- _Job_: Reproduce the passage of the Carl Moos text starting at "Carl Moos, otherwise" and ending at "and poster graphics.".

- _Document section_:
++++++
Carl Moos, otherwise Karl Franz Moos (29 October 1878 – 9 July 1959), was a German and Swiss artist and illustrator, notable for his Art Deco travel and sporting posters, particularly of skiing.

Life
Moos was born in Munich in Bavaria, Germany, the son of Franz Moos, a portrait painter. He trained in commercial art in Munich and worked as an illustrator for, among others, the Münchener Tagespresse. He also established himself as a creator of postcards and posters.

He was a member of the Munich commercial artists' group Die Sechs, together with Friedrich Heubner, Valentin Zietara, Emil Preetorius, Max Schwarzer and Franz Paul Glass, which aimed to improve the standing of advertising and poster graphics.

In World War I he left Munich and in 1915 settled in Zurich in Switzerland, where he spent the rest of his life. He continued his career as a successful freelance artist, also developing his poster work in the vanguard of the Swiss poster movement begun by Johannes Handschin. From 1928 to 1933 he worked as artistic director of the Art Institut Orell Füssli.
++++++
- _Recorded information_:
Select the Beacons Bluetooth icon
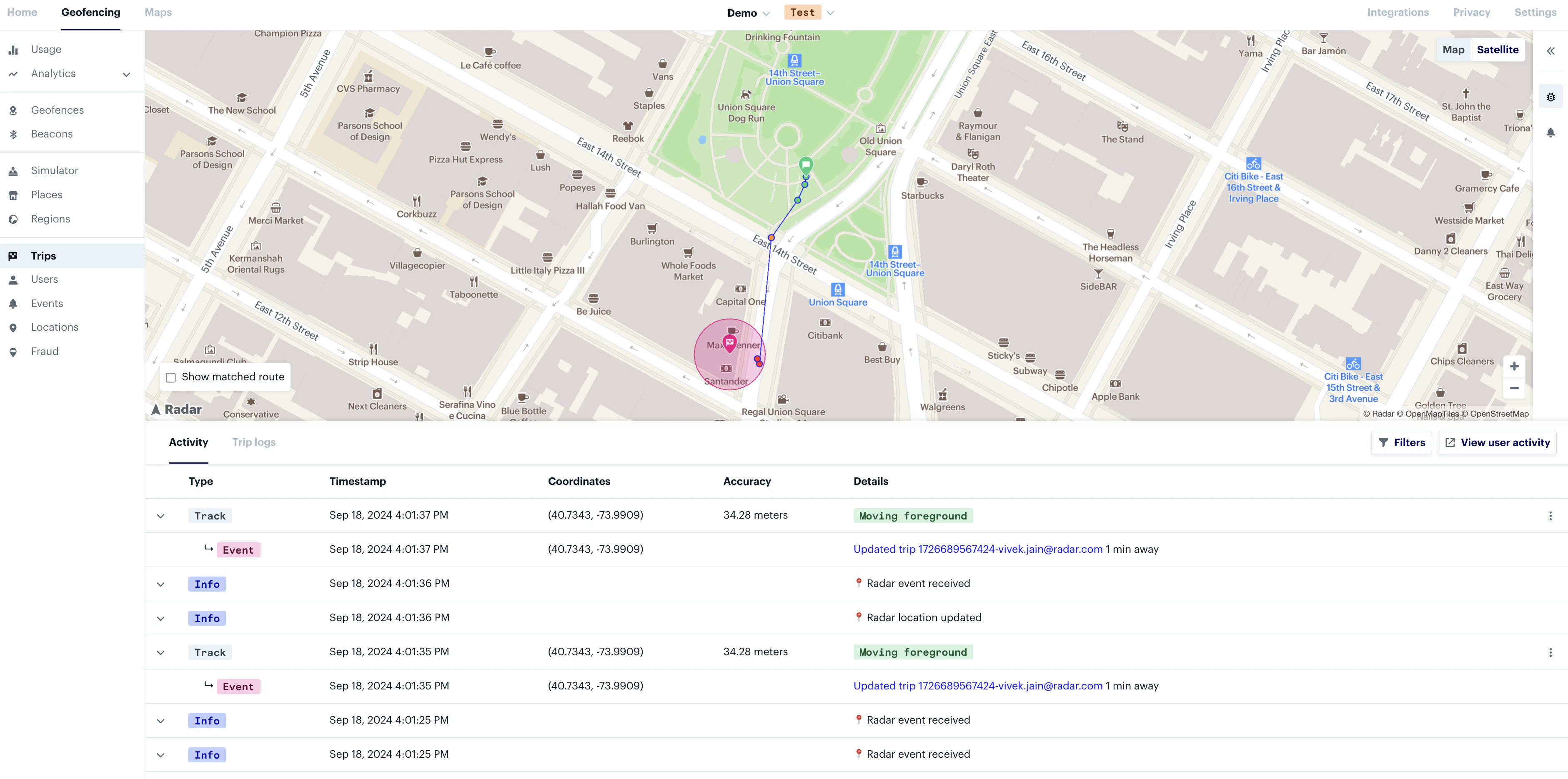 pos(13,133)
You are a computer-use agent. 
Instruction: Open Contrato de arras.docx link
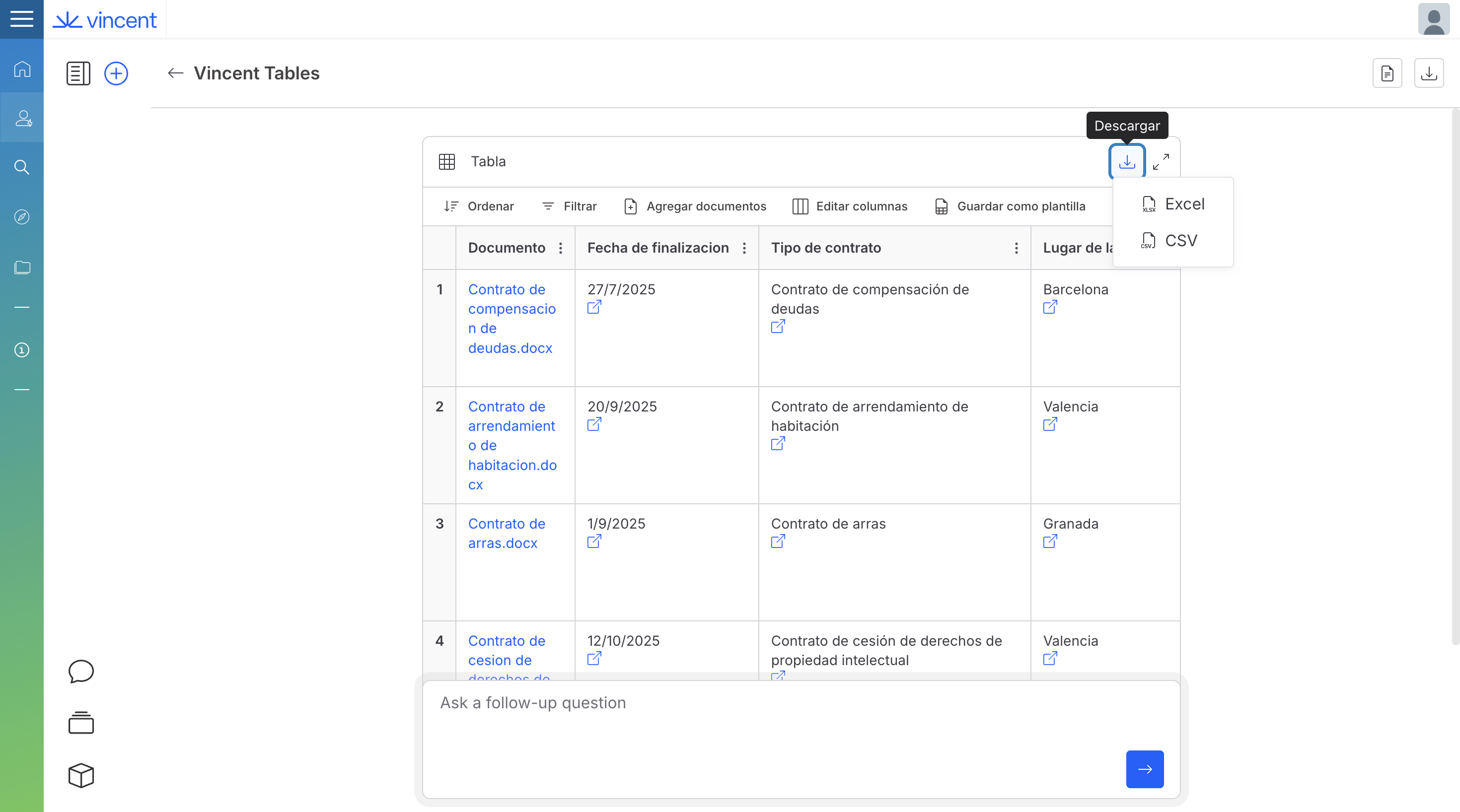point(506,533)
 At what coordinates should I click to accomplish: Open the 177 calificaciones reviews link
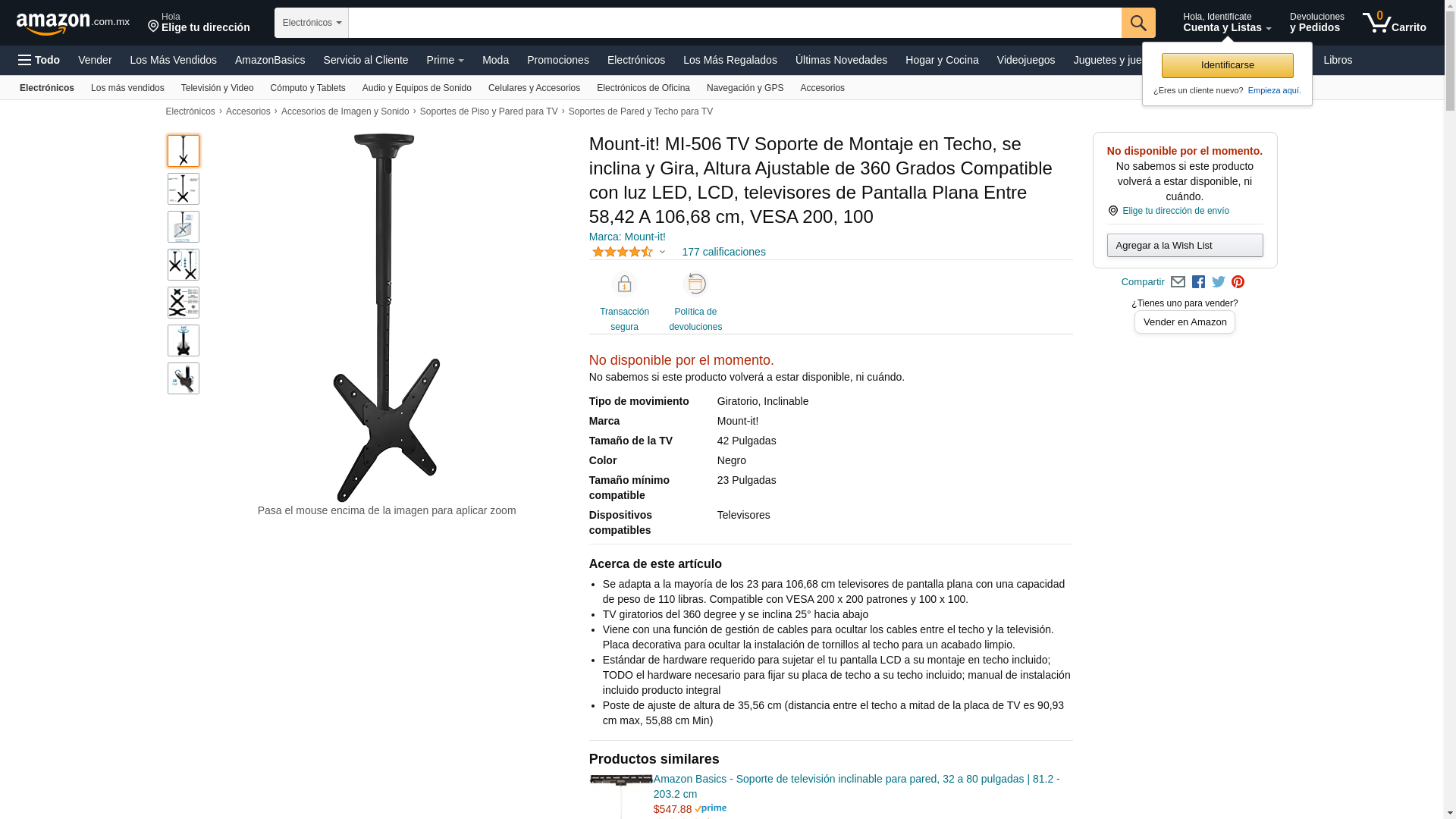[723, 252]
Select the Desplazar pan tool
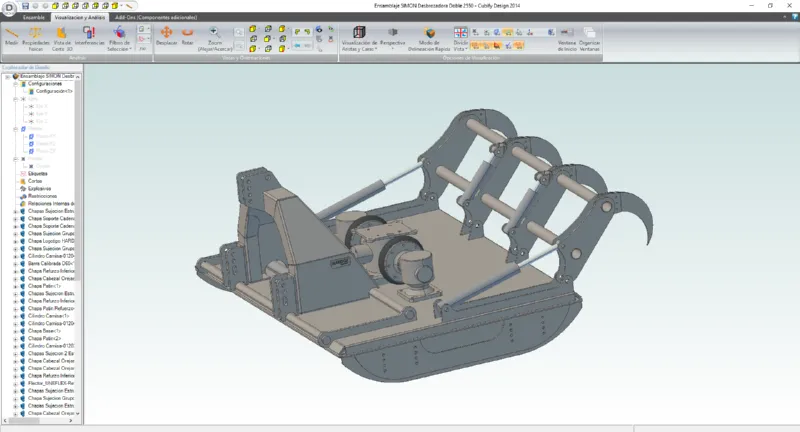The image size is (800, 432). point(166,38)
++++++
- _Result for this task_:
Carl Moos, otherwise Karl Franz Moos (29 October 1878 – 9 July 1959), was a German and Swiss artist and illustrator, notable for his Art Deco travel and sporting posters, particularly of skiing.

Life
Moos was born in Munich in Bavaria, Germany, the son of Franz Moos, a portrait painter. He trained in commercial art in Munich and worked as an illustrator for, among others, the Münchener Tagespresse. He also established himself as a creator of postcards and posters.

He was a member of the Munich commercial artists' group Die Sechs, together with Friedrich Heubner, Valentin Zietara, Emil Preetorius, Max Schwarzer and Franz Paul Glass, which aimed to improve the standing of advertising and poster graphics.